Broken guitar song gets airline's attention
United ready to talk after Halifax band's song hits YouTube
Halifax band Sons of Maxwell have taken their battle with United Airlines over a broken guitar to YouTube.
And it seems the U.S. airline is listening.
Dave Carroll, the primary songwriter for the folk group, pledged to write three songs about United Airlines breaking his guitar after months of runaround over the incident.
"We were touring last year, over a year ago, going to Nebraska and we had to fly United Airlines landing in Chicago for a quick turnaround," he told CBC News.
"Somebody who didn't know we were musicians cried out from behind me that 'they're throwing guitars outside.'"
Carroll said his bass player saw United employees throwing the bass guitar, recognizing it through the plane window.
"I tried to alert three employees who showed no interest at all and it began a nine-month saga of me trying to get compensation for a guitar that ended up being broken, badly broken," he said.
The $3,500 Taylor acoustic guitar had been custom-made and was packed in a padded double case, but United refused to take responsibility. Carroll sent emails, wrote letters and talked to people at the airline over nine months until a Chicago employee told him to stop sending emails because he wasn't going to get compensation.

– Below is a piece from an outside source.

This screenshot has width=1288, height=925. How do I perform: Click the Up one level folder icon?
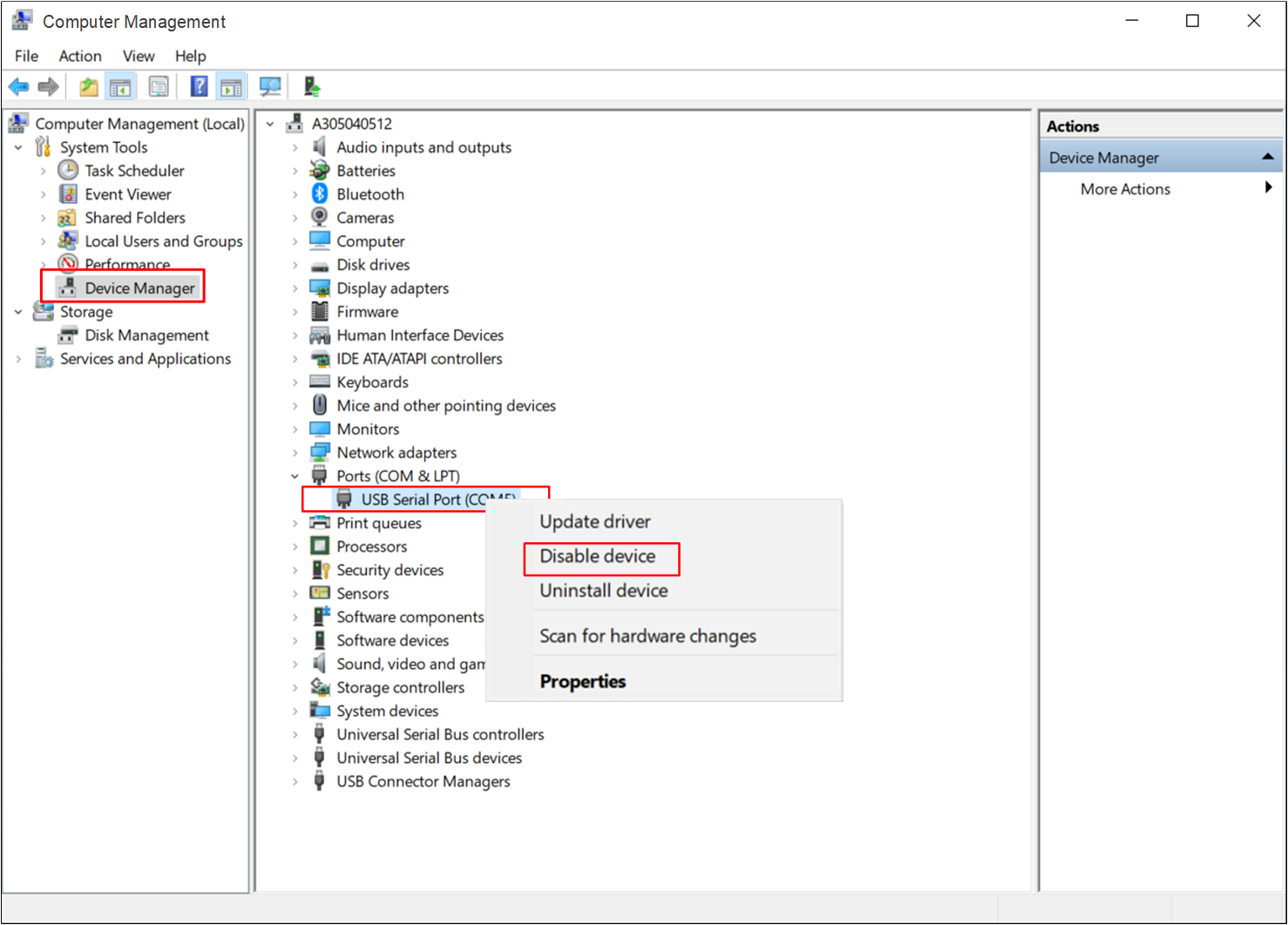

"I said 'What would Michael Moore do if he was a singer-songwriter?' and so I decided to write three songs," said Carroll, who started Sons of Maxwell with his brother Don.

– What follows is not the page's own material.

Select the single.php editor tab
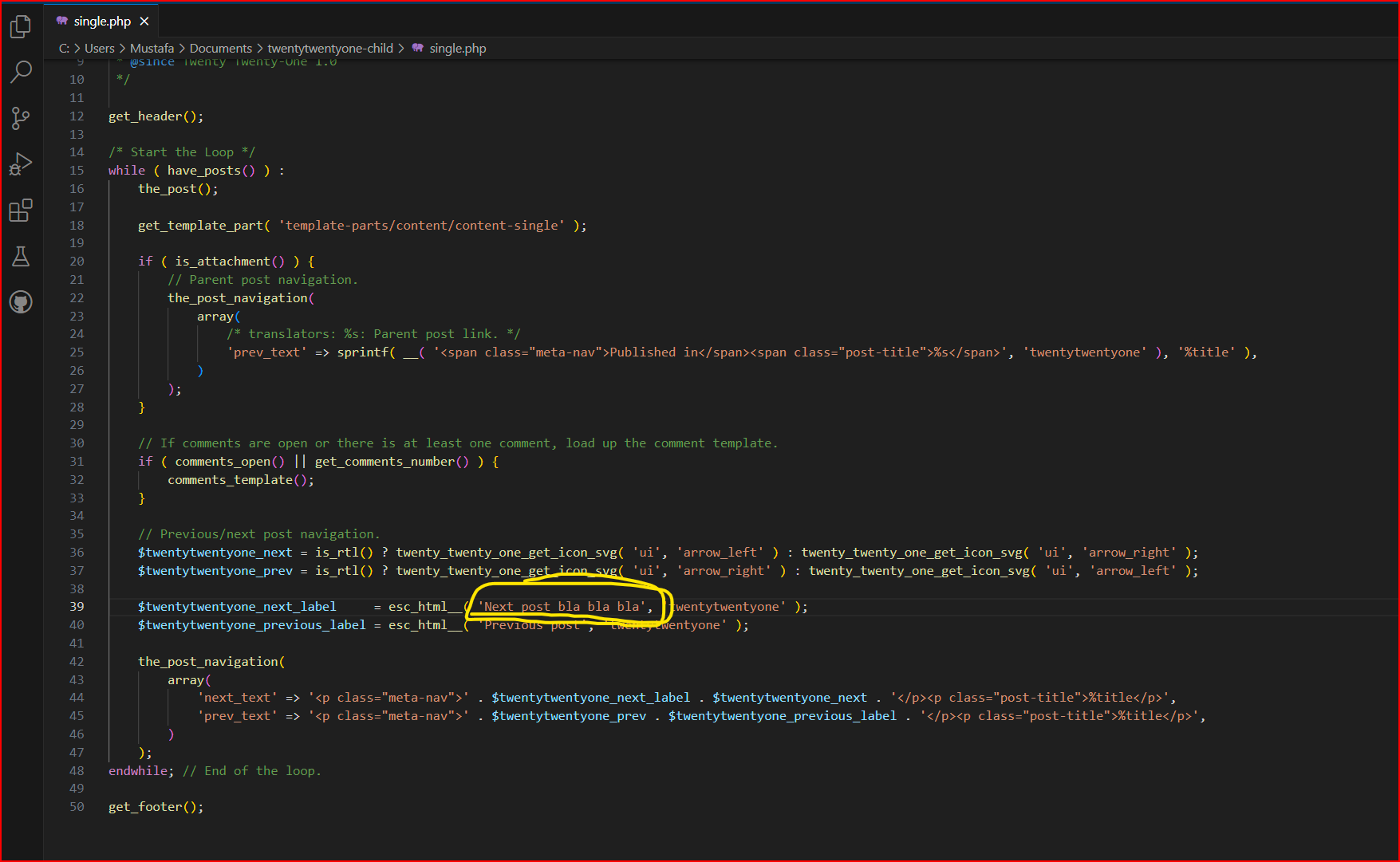Image resolution: width=1400 pixels, height=862 pixels. click(102, 22)

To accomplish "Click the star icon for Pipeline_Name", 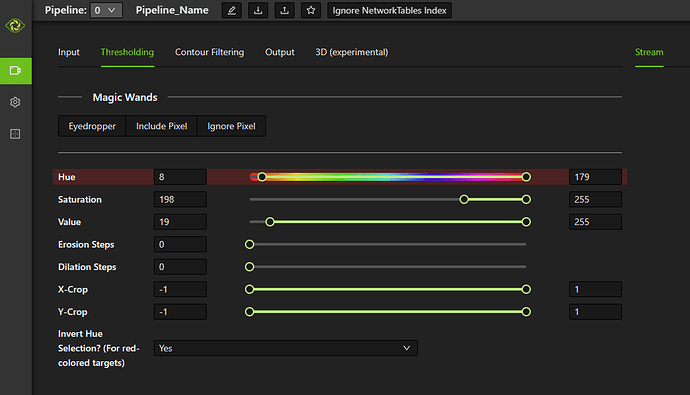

United Song #1, a hurting song, with a catchy refrain that goes, in part, "United breaks guitars" and "You broke it you should fix it," went on YouTube July 6. It caught on pretty quickly, with more than 150,000 hits in its first day.
The song describes the incident in detail, including the horror of watching from the plane as their equipment was wrecked.
That was enough to get the airline's attention.
On Tuesday, United Airlines spokeswoman Robin Urbanski issued a statement about the incident.
"This has struck a chord with us. We are in conversations with one another to make what happened right, and while we mutually agree that this should have been fixed much sooner, Dave Carroll’s excellent video provides United with a unique learning opportunity that we would like to use for training purposes to ensure all customers receive better service from us," the statement said.
Carroll said he's hoping his song is going to make a difference for everyone who gets burned by battered luggage.
"They're talking about changing the culture of customer service. This could end up making a real difference," he said.